WORK TO DO - Please rewrite the stretch from the line containing "This screenshot has width=624, height=436." through the end of the rows, swapping "screenshot" for "image" and keeping everything else the same. Leave the pictures out.

[Rows from a data source]
------------

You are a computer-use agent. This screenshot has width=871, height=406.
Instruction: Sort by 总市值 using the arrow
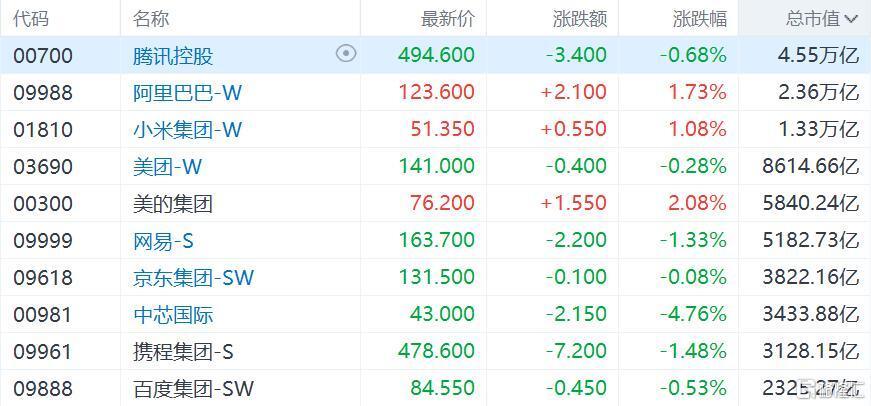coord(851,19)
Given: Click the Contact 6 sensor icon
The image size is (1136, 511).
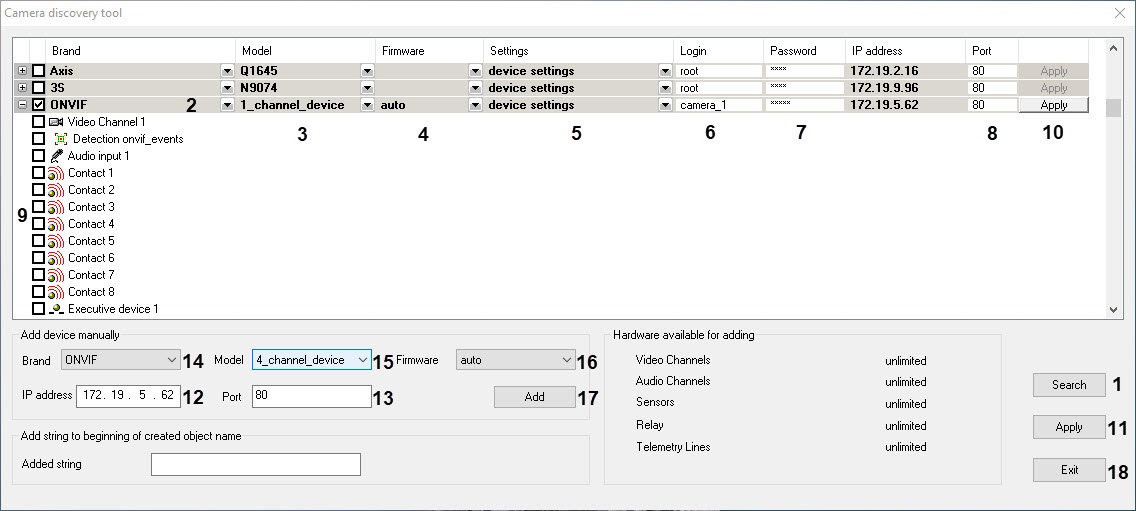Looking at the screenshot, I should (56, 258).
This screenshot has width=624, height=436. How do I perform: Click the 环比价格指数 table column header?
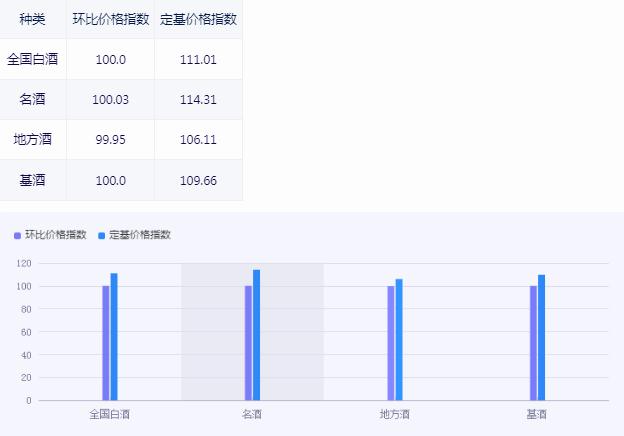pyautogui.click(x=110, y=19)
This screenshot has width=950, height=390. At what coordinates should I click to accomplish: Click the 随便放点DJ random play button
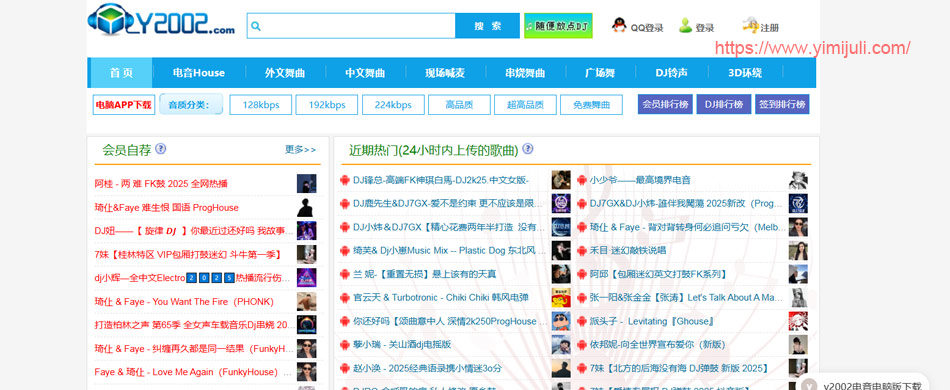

------------

THE REPLY -
This image has width=624, height=436. How do I perform: Click the 环比价格指数 table column header?
pyautogui.click(x=110, y=19)
This image has width=950, height=390. At what coordinates should I click to accomplish: Click the 随便放点DJ random play button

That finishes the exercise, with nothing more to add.